So where have the five families gone from the houses we helped to build? One of our friends, Don Tomas, is working on a farm about 30 kilometers away, and his wife is in Managua working as a domestic servant. The other four families are all in Honduras or Costa Rica, where Nicaraguans suffer great discrimination and sometimes open persecution, but (like Central American workers in the United States) at least they can get the lousy jobs that no one else wants.

As the grip of global economics tightens, more and more people are completely squeezed out of the economic system. Some communities of Nicaragua are even emptier than Susulí, as large numbers of people have left to find jobs elsewhere. The problem is likely to continue. The number of jobs in Honduras and Costa Rica is likely to shrink, as it has in Nicaragua. The economy of Nicaragua is a dismal picture, made continually worse by the advice of the International Monetary Fund and the World Bank. While the gross domestic product increases, and a few people become very rich, most of the people of Nicaraguan become poorer.
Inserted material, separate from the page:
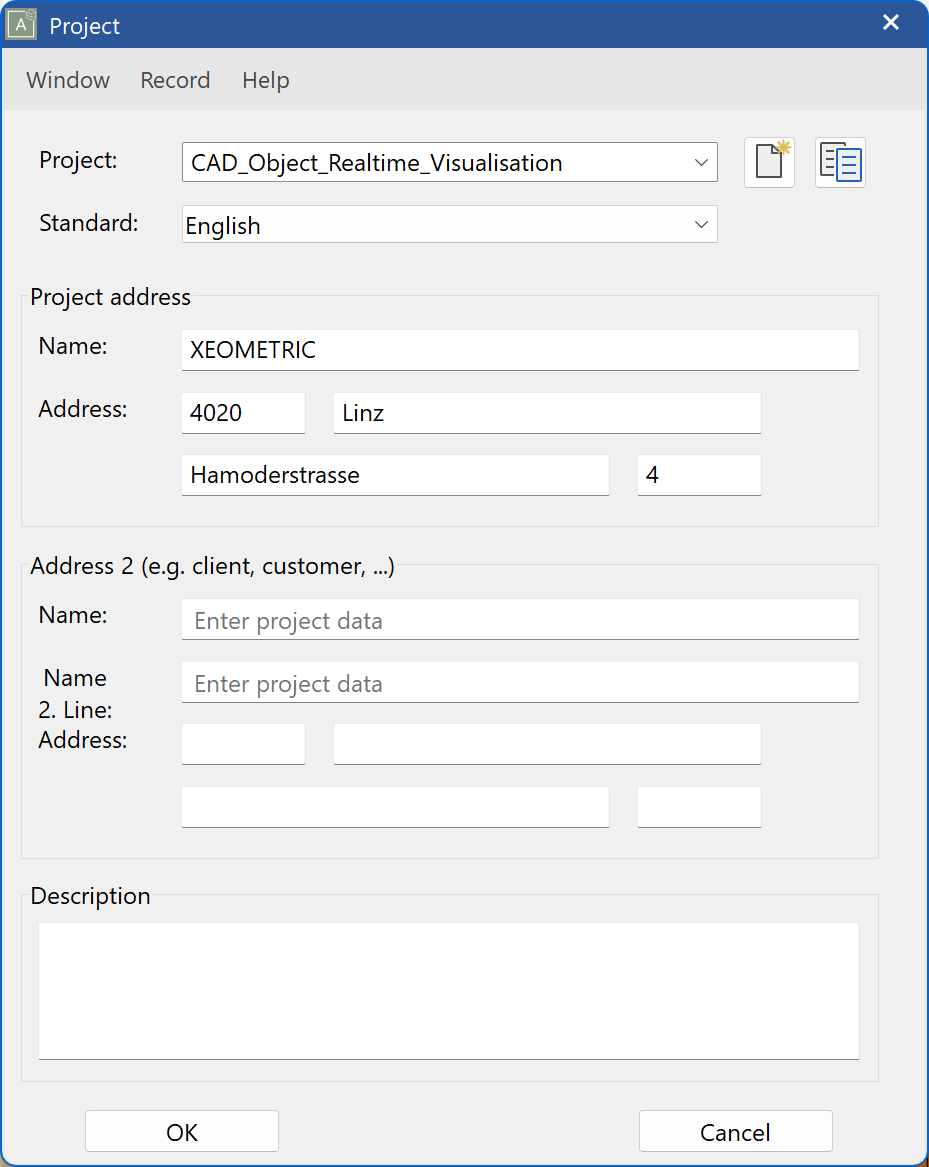Open the Window menu
This screenshot has width=929, height=1167.
pyautogui.click(x=68, y=80)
As a footnote: In the last three months, the price of beans, the mainstay of the Nicaragua diet, has risen from seven córdobas a pound (about $0.42 US) to 15 córdobas. Causes: poor crop because of drought, and large amounts of Nicaraguan beans being shipped to El Salvador under a new free-trade agreement. The companies that sold the beans in El Salvador made a lot of money. The people of Nicaragua are hungry.